LLMMetadataExtractor.__init__

def __init__(prompt: str,
             prompt_variable: str,
             expected_keys: List[str],
             generator_api: Union[str, LLMProvider],
             generator_api_params: Optional[Dict[str, Any]] = None,
             page_range: Optional[List[Union[str, int]]] = None,
             raise_on_failure: bool = False)

Initializes the LLMMetadataExtractor.

Arguments:

  • prompt: The prompt to be used for the LLM.
  • prompt_variable: The variable in the prompt to be processed by the PromptBuilder.
  • expected_keys: The keys expected in the JSON output from the LLM.
  • generator_api: The API provider for the LLM. Currently supported providers are: "openai", "openai_azure", "aws_bedrock", "google_vertex"
  • generator_api_params: The parameters for the LLM generator.
  • page_range: A range of pages to extract metadata from. For example, page_range=['1', '3'] will extract metadata from the first and third pages of each document. It also accepts printable range strings, e.g.: ['1-3', '5', '8', '10-12'] will extract metadata from pages 1, 2, 3, 5, 8, 10, 11, 12. If None, metadata will be extracted from the entire document for each document in the documents list. This parameter is optional and can be overridden in the run method.
  • raise_on_failure: Whether to raise an error on failure to validate JSON output.
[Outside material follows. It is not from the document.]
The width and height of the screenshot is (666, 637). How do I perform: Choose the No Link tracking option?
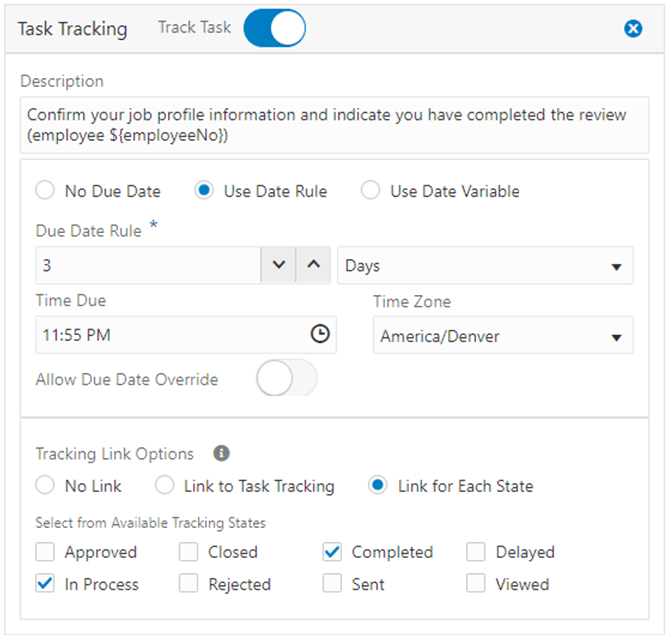[45, 485]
LLMMetadataExtractor.is_valid_json_and_has_expected_keys

def is_valid_json_and_has_expected_keys(expected: List[str],
                                        received: str) -> bool

Output must be a valid JSON with the expected keys.

Arguments:

  • expected: Names of expected outputs
  • received: Names of received outputs

Raises:

  • ValueError: If the output is not a valid JSON with the expected keys:
  • with raise_on_failure set to True a ValueError is raised.
  • with raise_on_failure set to False a warning is issued and False is returned.

Returns:

True if the received output is a valid JSON with the expected keys, False otherwise.

LLMMetadataExtractor.to_dict

def to_dict() -> Dict[str, Any]

Serializes the component to a dictionary.

Returns:

Dictionary with serialized data.

LLMMetadataExtractor.from_dict

@classmethod
def from_dict(cls, data: Dict[str, Any]) -> "LLMMetadataExtractor"

Deserializes the component from a dictionary.

Arguments:

  • data: Dictionary with serialized data.

Returns:

An instance of the component.

LLMMetadataExtractor.run

@component.output_types(documents=List[Document], errors=Dict[str, Any])
def run(documents: List[Document],
        page_range: Optional[List[Union[str, int]]] = None)

Extract metadata from documents using a Language Model.

If page_range is provided, the metadata will be extracted from the specified range of pages. This component will split the documents into pages and extract metadata from the specified range of pages. The metadata will be extracted from the entire document if page_range is not provided.

The original documents will be returned updated with the extracted metadata.

Arguments:

  • documents: List of documents to extract metadata from.
  • page_range: A range of pages to extract metadata from. For example, page_range=['1', '3'] will extract metadata from the first and third pages of each document. It also accepts printable range strings, e.g.: ['1-3', '5', '8', '10-12'] will extract metadata from pages 1, 2, 3, 5, 8, 10, 11, 12. If None, metadata will be extracted from the entire document for each document in the documents list.

Returns:

A dictionary with the keys:

  • "documents": The original list of documents updated with the extracted metadata.
  • "errors": A dictionary with document IDs as keys and error messages as values.